Sambil meneguk minuman dan mengunyah beberapa kue, seperti biasa, saya pun membuka facebook. Tanpa sengaja saya melihat foto yang diposting Prof. Syamsul. Foto itu biasa saja dan tidak ada yang aneh.
Cuma saja saya sedikit kaget ketika melihat komentar di bawah foto. Terlihat sebagian komentator memberikan apresiasi dan sebagian lainnya justru “menyerang” Prof. Syamsul hanya karena beliau memposting buku saya.
Para “penyerang” itu sebagian saya kenal dan pernah bertemu di kedai kopi. Ramai juga yang tidak saya kenal secara langsung, tapi hanya sekadar melihat-lihat postingan mereka di facebook.
Sebagian besar dari komentator yang “menyerang” Prof. Syamsul adalah alumni dayah. Saya sendiri yakin bahwa beliau tidak pernah menduga akan muncul respons negatif pada postingan beliau. Sekiranya beliau tahu begitu, mungkin saja beliau tidak akan memposting buku-buku saya.
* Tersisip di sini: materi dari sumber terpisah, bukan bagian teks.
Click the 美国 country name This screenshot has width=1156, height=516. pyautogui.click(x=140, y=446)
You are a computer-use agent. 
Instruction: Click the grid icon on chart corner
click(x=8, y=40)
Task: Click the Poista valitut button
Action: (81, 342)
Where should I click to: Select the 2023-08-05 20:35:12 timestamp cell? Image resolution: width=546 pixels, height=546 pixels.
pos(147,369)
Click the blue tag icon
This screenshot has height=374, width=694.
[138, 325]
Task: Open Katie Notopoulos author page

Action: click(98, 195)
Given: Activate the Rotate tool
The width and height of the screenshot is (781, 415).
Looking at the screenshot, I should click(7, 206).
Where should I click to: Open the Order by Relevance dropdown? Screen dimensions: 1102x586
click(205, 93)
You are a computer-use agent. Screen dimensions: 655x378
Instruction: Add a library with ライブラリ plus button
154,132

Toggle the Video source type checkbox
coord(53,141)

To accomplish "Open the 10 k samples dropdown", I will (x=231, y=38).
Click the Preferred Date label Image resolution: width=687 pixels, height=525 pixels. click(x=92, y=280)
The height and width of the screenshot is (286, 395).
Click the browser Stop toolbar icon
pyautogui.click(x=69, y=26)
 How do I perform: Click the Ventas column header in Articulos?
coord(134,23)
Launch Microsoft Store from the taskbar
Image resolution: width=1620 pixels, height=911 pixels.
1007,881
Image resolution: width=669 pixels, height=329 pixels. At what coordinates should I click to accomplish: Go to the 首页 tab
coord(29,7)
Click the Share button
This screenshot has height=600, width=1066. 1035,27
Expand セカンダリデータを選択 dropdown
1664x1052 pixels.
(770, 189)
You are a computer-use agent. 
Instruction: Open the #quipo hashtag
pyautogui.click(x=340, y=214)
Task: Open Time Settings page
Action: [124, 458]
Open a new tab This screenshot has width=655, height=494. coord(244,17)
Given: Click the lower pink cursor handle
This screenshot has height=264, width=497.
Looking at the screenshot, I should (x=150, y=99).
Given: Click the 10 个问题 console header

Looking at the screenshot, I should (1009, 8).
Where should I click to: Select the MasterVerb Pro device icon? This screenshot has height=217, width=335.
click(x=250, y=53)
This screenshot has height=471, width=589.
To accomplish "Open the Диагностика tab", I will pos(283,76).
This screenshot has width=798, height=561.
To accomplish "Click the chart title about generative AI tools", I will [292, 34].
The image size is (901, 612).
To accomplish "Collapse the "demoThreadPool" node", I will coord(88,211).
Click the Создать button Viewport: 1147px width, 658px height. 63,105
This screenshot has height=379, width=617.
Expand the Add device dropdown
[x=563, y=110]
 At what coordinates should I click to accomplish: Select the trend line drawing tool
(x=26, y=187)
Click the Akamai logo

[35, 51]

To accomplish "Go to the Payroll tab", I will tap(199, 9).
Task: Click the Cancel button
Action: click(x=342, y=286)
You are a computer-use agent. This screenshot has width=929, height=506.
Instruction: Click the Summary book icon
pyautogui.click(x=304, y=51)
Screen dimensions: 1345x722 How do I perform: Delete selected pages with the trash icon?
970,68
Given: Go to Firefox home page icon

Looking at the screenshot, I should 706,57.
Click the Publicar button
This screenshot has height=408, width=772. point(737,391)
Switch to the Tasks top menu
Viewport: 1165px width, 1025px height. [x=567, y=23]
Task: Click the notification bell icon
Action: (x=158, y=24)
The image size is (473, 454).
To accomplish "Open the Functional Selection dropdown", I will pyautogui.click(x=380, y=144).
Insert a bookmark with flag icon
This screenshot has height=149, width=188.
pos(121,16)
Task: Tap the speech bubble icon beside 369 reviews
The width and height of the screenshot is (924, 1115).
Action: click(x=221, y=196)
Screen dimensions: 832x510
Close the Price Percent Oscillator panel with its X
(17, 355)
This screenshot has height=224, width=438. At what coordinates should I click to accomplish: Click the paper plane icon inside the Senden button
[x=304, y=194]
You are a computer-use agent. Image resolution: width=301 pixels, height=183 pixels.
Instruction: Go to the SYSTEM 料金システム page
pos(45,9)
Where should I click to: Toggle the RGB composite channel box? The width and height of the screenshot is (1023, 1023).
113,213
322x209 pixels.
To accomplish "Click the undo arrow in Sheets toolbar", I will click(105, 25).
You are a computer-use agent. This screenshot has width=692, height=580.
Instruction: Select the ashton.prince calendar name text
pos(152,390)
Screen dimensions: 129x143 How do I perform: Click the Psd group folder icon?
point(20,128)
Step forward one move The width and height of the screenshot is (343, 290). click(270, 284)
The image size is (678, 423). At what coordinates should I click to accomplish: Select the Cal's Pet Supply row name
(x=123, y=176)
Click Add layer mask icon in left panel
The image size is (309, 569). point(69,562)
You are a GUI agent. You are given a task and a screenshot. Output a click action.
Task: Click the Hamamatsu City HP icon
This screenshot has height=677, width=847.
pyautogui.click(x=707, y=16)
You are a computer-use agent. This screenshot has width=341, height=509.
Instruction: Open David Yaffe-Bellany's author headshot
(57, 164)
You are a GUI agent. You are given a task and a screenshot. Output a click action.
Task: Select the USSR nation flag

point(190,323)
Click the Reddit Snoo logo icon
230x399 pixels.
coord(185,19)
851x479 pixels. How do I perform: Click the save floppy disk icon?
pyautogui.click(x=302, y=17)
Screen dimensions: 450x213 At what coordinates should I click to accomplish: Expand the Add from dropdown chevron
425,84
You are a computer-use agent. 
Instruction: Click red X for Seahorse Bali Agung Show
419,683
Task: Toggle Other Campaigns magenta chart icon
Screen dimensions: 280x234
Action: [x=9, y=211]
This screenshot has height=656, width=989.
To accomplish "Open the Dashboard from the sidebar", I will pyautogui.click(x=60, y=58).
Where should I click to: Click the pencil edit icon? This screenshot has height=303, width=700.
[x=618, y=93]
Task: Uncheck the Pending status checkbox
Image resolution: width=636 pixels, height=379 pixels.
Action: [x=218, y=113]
Selama ini, khususnya di Aceh, memang ada beberapa oknum kader dayah yang marah kepada tulisan-tulisan saya, terlebih soal Wahabi. Saya dianggap sebagai pembela pemikiran Wahabi.
Bagi saya, penilaian seperti itu tidak menjadi soal, karena itu adalah hak mereka. Namun yang disayangkan adalah pola perlawanan yang menggunakan caci maki yang sering mereka lakukan. Tentunya sikap seperti itu tidak mencerminkan watak dayah. Saya sendiri pernah mengaji di dayah sehingga saya tahu betul karakter orang dayah.
Anehnya lagi sebagian komentator itu justru belum pernah membaca buku saya, mereka hanya melihat judul dan kemudian “mengamuk.” Lagi-lagi, bagi saya, respons semisal itu saya anggap wajar saja. Saya cenderung menganggapnya sebagai hiburan.
Seharusnya, jika memang mereka merasa diri sebagai intelektual, apalagi beberapa di antara mereka adalah alumni Mesir, mereka bisa membuat bantahan dengan tulisan yang lebih terhormat. Tapi, mereka tidak melakukan itu, mereka lebih memilih caci maki sampai mulut berbusa.